The story finally began to come together on the internet, the way so many stories actually do these days. This is a photo essay of that journey from the first site visit in September 2007 till the dream took shape and stood firm in front of us in the summer of 2012.

I was obsessed with a home in the hills since early childhood, and in 2006-7, having finally moved back to live in North India it felt high time to action this dream. So there were trips to hill stations to find out about land or homes for sale, there were enquiries and show of interest from people connected to the hills, but nothing seemed to be working out. Then on the online travel forum I came across a thread about buying plots in the hills. The people in the conversation were all talking about places where we had already tried and failed to get a good deal. But there was just this one girl, now living abroad, who said these areas were getting crowded and would we care to look at her native village, far away and remote, pristine and pure, within  touching distance of the mighty Nanda Devi? Well, why not, I wondered, and got talking to her. One thing led to another and within a few months of first touching base, we were off to check out the tiny remote, unheard of and off the map village of Guniyala Khal, in Chamoli Dist. of the Garhwal region of Uttarakhand.

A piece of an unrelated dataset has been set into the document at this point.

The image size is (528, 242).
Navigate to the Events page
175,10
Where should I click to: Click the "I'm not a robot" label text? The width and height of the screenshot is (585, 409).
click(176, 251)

Reaching Guniyala and seeing the little plot for sale for the first time proved to an adventure in itself. We were caught in torrential rains, the last outpouring of a retreating monsoon, in full blast. The drive from the foothills of the Himalayas at Rishikesh 200 kms up to the high ridges of the Central Himalayas around Guniyala was an interestingly gripping one to say the least! Dense clouds that blocked all vision, hairpin bends, raging river gorges, crumbling landslides and washed away roads were just some of the adventurous encounters we faced. The overwhelming feeling after about an hour into the over 6 hours drive (supposedly) was one of utter remoteness and being in the back of beyond, in an unknown, lost corner of the world! It was a thrilling, exciting and sometimes bewildering time.

With myriad breaks, change of transport modes, and the massive patience of explorers on an unknown journey we finally made it to our destination just as the sun was setting, as against the estimated arrival at noon. A warm welcome by the owner of the property next to the plot on sale, and the beautiful, lush green serene surroundings refreshed us a fair bit and we were soon tucking into delicious home cooked rustic fare and feeling warm and rested. 

Next morning we woke up with the tinkling of cowbells to a crisp, clear day as the cattle were led out to the forests to graze by the village herders. Walking out we surveyed the plot of terraced fields for sale, marvelled at the prettiness all around, and our good luck, and said a quick yes to the deal. And that is how we came to create our own little slice of personalised bliss.